The industry’s first spectacular box-office success, The Great Train Robbery is credited with establishing the realistic narrative, as opposed to Méliès-style fantasy, as the commercial cinema’s dominant form. The film’s popularity encouraged investors and led to the establishment of the first permanent film theatres, or nickelodeons, across the country. Running about 12 minutes, it also helped to boost standard film length toward one reel, or 1,000 feet (305 metres [about 16 minutes at the average silent speed]). Despite the film’s success, Porter continued to practice overlapping action in such conventional narratives as Uncle Tom’s Cabin (1903) and the social justice dramas The Ex-Convict (1904) and The Kleptomaniac (1905). He experimented with model animation in The Dream of a Rarebit Fiend (1906) and The Teddy Bears (1907) but lost interest in the creative aspects of filmmaking as the process became increasingly industrialized. He left Edison in 1909 to pursue a career as a producer and equipment manufacturer. Porter, like Méliès, could not adapt to the linear narrative modes and assembly-line production systems that were developing.

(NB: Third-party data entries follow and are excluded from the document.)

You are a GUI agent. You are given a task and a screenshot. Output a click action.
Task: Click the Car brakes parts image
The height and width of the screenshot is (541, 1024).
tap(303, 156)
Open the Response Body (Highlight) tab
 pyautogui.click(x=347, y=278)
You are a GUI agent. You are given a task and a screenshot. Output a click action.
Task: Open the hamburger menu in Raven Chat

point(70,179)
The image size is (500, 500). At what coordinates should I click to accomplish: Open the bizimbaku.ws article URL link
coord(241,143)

The Great Train RobberyScene from The Great Train Robbery (1903), directed by Edwin S. Porter.From a private collection
Early growth of the film industry
Méliès’s decline was assisted by the industrialization of the French and, for a time, the entire European cinema by the Pathé Frères company, founded in 1896 by the former phonograph importer Charles Pathé. Financed by some of France’s largest corporations, Pathé acquired the Lumière patents in 1902 and commissioned the design of an improved studio camera that soon dominated the market on both sides of the Atlantic (it has been estimated that, before 1918, 60 percent of all films were shot with a Pathé camera). Pathé also manufactured his own film stock and in 1902 established a vast production facility at Vincennes where films were turned out on an assembly-line basis under the managing direction of Ferdinand Zecca. The following year, Pathé began to open foreign sales agencies, which would soon become full-blown production companies—Hispano Film (1906), Pathé-Rouss, Moscow (1907), Film d’Arte Italiano (1909), Pathé-Britannia, London (1909), and Pathé-America (1910). He acquired permanent exhibition sites, building the world’s first luxury cinema (the Omnia-Pathé) in Paris in 1906. In 1911 Pathé became Méliès’s distributor and helped to drive Star Film out of business.